Document excerpt
####################
Student groups already have come out in favor of amendments to the policy to prohibit discrimination not only on the basis of race, color, national origin, sex, age or handicap, but also on the basis of "sexual orientation."

Southeast's Gay and Lesbian Student Association (GLSA) and the Student Government Presidential Council met last week with University President Kala Stroup to urge her support of the amendment.

Other student groups reportedly backing the amendment include the Student Activities Council, Student Government, Association of Black Collegians, Council for International Students, three Greek governing boards and the campus newspaper. The Faculty Senate also is considering endorsement of the change.

Joe Dunlap, GLSA's president, has said that although he's unaware of specific cases of discrimination against homosexuals at Southeast, the policy would be a "safeguard" to protect homosexual students against prejudice.

We doubt it. We also doubt whether providing a safeguard against prejudice is the real motivation for those who instigated the policy amendment.

The GLSA is the same crowd that erected a Christmas display at Cape County Park amid much reproach from a large section of the public. Apparently an isolated incident of a campus organization involving itself in civic fun, this paper never took issue with the display. But we wonder now, given the latest development, if there's not an attempt by GLSA and its defenders among Southeast faculty and students to garner attention and credibility as an organization that's something more than the insignificant group that it is, representing a tiny segment of the university's population.
####################
Information supplied
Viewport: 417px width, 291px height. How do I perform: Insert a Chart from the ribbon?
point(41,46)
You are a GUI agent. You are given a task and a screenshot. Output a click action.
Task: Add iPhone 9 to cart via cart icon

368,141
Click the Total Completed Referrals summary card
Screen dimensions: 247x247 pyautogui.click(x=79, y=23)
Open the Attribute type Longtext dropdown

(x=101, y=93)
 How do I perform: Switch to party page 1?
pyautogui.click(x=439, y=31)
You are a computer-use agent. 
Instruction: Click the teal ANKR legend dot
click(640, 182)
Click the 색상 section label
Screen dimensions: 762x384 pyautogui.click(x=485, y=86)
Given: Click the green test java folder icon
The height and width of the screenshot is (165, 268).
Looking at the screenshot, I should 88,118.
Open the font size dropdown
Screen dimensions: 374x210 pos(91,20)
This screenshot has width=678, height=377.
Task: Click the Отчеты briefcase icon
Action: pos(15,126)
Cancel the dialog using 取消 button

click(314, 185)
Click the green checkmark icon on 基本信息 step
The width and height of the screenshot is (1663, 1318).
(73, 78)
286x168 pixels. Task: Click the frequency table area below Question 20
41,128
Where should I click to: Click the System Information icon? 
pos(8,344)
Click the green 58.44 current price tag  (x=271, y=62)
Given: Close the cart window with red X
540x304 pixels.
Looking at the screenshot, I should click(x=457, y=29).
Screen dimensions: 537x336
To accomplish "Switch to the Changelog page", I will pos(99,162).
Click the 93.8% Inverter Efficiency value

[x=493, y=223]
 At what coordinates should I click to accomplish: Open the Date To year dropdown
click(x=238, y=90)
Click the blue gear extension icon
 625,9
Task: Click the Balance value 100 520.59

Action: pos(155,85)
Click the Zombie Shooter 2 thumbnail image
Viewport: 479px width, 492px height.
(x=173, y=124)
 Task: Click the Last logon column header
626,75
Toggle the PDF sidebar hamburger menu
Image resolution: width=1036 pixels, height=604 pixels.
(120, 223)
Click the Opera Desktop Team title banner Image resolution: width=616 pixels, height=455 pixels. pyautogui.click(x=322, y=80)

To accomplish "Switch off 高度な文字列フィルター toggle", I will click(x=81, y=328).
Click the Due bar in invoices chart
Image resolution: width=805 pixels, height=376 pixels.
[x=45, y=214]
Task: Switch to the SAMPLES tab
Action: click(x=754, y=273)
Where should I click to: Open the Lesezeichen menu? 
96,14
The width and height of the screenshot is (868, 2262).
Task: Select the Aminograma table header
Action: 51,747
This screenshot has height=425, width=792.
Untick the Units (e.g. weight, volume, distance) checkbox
####################
Directives
**A.** Translate this sentence from the editorial on the nondiscrimination policy amendment into Spanish: "The Faculty Senate also is considering endorsement of the change."
**B.** Reproduce the editorial on the nondiscrimination policy amendment from "The GLSA is" to "the university's population.".
**C.** Carry on the editorial on the nondiscrimination policy amendment past its final sentence.

Answers below
**A.** El Senado de Profesores también está considerando respaldar el cambio.

**B.**
The GLSA is the same crowd that erected a Christmas display at Cape County Park amid much reproach from a large section of the public. Apparently an isolated incident of a campus organization involving itself in civic fun, this paper never took issue with the display. But we wonder now, given the latest development, if there's not an attempt by GLSA and its defenders among Southeast faculty and students to garner attention and credibility as an organization that's something more than the insignificant group that it is, representing a tiny segment of the university's population.

**C.**
Southeast institutionally has sufficiently accommodated the GLSA, diligently granting the organization's request for funding through student activity fees. This in spite of protests from a number of students, whose payment of the fees is mandatory.

It would seem Southeast would have more important issues to deal with than amending its non-discrimination policy to appease homosexuals who have yet to report instances of discrimination. If there were blatant cases of prejudice, perhaps the matter would be debatable. Without such evidence it's silly.

It's no surprise that the platform for "gay rights" in Cape Girardeau has apparently been erected on the campus of Southeast Missouri State. Universities nationwide insulated from the workaday, practical concerns of the public have for years been the torch bearers for a scornful mindset known as "political correctness." It seems education and preparation for the professional life of young men and women is not a sufficiently comprehensive role for institutions of higher learning, where indoctrination and amoral proselytizing too often take precedent over genuine education.

We urge the administration, faculty and students at Southeast to reject amendment of the institutions non-discrimination policy, which we'll assume until there are reports of widespread prejudice and intolerance already is working.